Tuesday, June 26, 2012

Translation: With neither subsidy nor explanations

My last post referred to the new housing subsidies Cuba, whereby low-income individuals and households can apply for grants to repair or extend their homes. Priority is given to those whose homes have been damaged by hurricanes and flooding. The scheme is funded by the sale of construction materials by state entities at retail prices. A percentage of the proceeds are allocated to subsidies at the municipal level.

As always, enlightened policies might look nice on paper but their effectiveness depends on implementation. Here, the enemy is what Cubans call "the bureaucracy" — corrupt, incompetent or simply uncaring administrators and, sometimes, entire institutions. 

The problem is not simply petty-mindedness on the part of individuals and an administrative culture that fosters such a mentality. The root cause seems to be hyper-centralised decision-making, in both the political and economic spheres, and a lack of accountability of administrators and institutions to popular constituencies, i.e. "from below". The theme of decentralisation is taken up in another commentary I've translated by the author of the fragment below, Jose Alejandro Rodriguez.

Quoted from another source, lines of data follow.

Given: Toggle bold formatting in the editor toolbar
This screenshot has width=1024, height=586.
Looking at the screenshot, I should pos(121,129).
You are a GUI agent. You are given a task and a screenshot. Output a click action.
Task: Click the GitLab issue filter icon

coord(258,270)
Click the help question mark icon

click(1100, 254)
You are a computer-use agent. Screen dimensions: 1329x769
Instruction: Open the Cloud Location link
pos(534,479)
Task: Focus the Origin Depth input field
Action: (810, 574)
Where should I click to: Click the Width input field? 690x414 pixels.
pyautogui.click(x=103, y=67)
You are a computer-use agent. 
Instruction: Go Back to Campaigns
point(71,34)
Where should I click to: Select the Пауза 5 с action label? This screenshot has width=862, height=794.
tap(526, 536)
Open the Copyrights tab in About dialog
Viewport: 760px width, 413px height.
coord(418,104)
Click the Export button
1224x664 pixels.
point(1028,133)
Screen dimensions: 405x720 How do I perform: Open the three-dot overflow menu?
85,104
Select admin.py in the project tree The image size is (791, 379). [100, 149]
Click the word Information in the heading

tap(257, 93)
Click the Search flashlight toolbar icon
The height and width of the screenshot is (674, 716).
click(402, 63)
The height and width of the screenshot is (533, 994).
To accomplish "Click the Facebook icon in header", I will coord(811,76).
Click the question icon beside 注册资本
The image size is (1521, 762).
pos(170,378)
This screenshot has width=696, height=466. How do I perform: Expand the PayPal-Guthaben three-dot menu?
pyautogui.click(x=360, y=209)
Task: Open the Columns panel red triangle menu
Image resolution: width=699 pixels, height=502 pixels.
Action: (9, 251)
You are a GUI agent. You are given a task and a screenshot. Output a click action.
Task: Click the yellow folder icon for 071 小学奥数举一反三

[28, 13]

Rodriguez has a regular column in Juventud Rebelde newspaper titled Acuse de Recibo (Acknowledgement of Receipt) in which he summarises and comments on selected letters sent in by readers, most of which deal with specific cases of administrative corruption, incompetence, arbitrariness or insensitivity. As well as exposing and publicly shaming those responsible for such injustices, Acuse de Recibo provides a sober counterpoint to the triumphal style of much Cuban journalism. It arms and emboldens those who struggle against administrative arbitrariness and injustice.

The online version of Juventud Rebelde allows readers to submit comments. These are moderated, of course, but highly critical opinions are often accepted, including from Cubans living abroad who don't support Cuba's socialist order. The regular feature that attracts by far the most commentaries is Rodriguez's column, which has evolved into a forum in which Cuban revolutionaries debate each other and, on occasion, the Revolution's hostile critics. The case below is one of two that appeared in Acuse de Recibo three days ago. It burns with indignation.   

Little wonder, then, that the online commentaries occasionally draw attention to instances in which Juventud Rebelde journalists, or those from other Cuban pro-Revolution publications, have been turned away by officials who probably have something to hide.   

With neither subsidy nor explanations

By José Alejandro Rodríguez

Juventud Rebelde, June 23, 2012

Translation: Marce Cameron

What's worst of all, in some of the tales related in this column, is not the lack of resources or unavoidable objective impediments. No, what's inexcusable is that authoritarian style, blind and deaf to human problems; drastic decisions being taken without even those affected being offered an explanation. A name is crossed out and that's that.

Félix Revilla Castillo of 12th Street, No. 97, between 7th and 14th Steets in the Mármol neighbourhood of Santiago de Cuba, was very upset when he wrote to me. He told me that the mother of his two children, Miosotis Hechavarría, lives with them together with her own mother, now elderly and infirm, in an old and very run-down house at No. 50 Brigadier Marrero, between Calvario and Maceo Streets, in that city.

Miosotis has found it necesary to leave her job, due to health problems, and is a social welfare recipient. Given her precarious economic circumstances, and faced with the urgent need to get to work on the house, she applied for a subsidy to repair it. This she was granted by the [local government] commission established for this purpose, after a monumental effort given that there was always something missing: either a signature or a statement from the People's Savings Bank (BPA) that lacked a name or this or that surname of one of the requisite officials...

Then, at the construction materials distribution centre, the first time they gave her 65 metres of reinforced steel rod, a sink, two towell racks, electrical cables, two soap dishes and the set of components for the toilet cistern.

That was all she got. There were no other kinds of materials assigned to those with subsidies, even though such items were being sold freely[1] to the population. Yet Miosotis has a subsidy precisely because she can't efford to pay for them...

The following week they went back to the distribution centre to ask for the windows, doors and interior lighting. To their astonishment, at the Bank[2] they were told that the subsidy had been suspended as instructed in a letter sent by the Municipal Administration Council, in which they didn't even explain why.

Félix asks: "Why was that subsidy cancelled or suspended? Can anybody, whatever their level of authority, stop a process that up to now has been going well, despite its ups and downs?"

The saddest thing of all is that no offical from the Peoples Power municipal government has written to this family to inform them that the subsidy in question was cancelled, and why. Are these the methods of our society?
Translator's footnotes

[1] At retail prices
, i.e. without subsidies, and in unrestricted quantities 

[2] Once granted, housing subsidies are deposited in a bank account. The bank is supposed to ensure that the funds are only used for their stated purpose, i.e. the purchase and transportation of building materials and the labour of registered small private businesses or self-employed workers (construction cooperatives have been foreshadowed).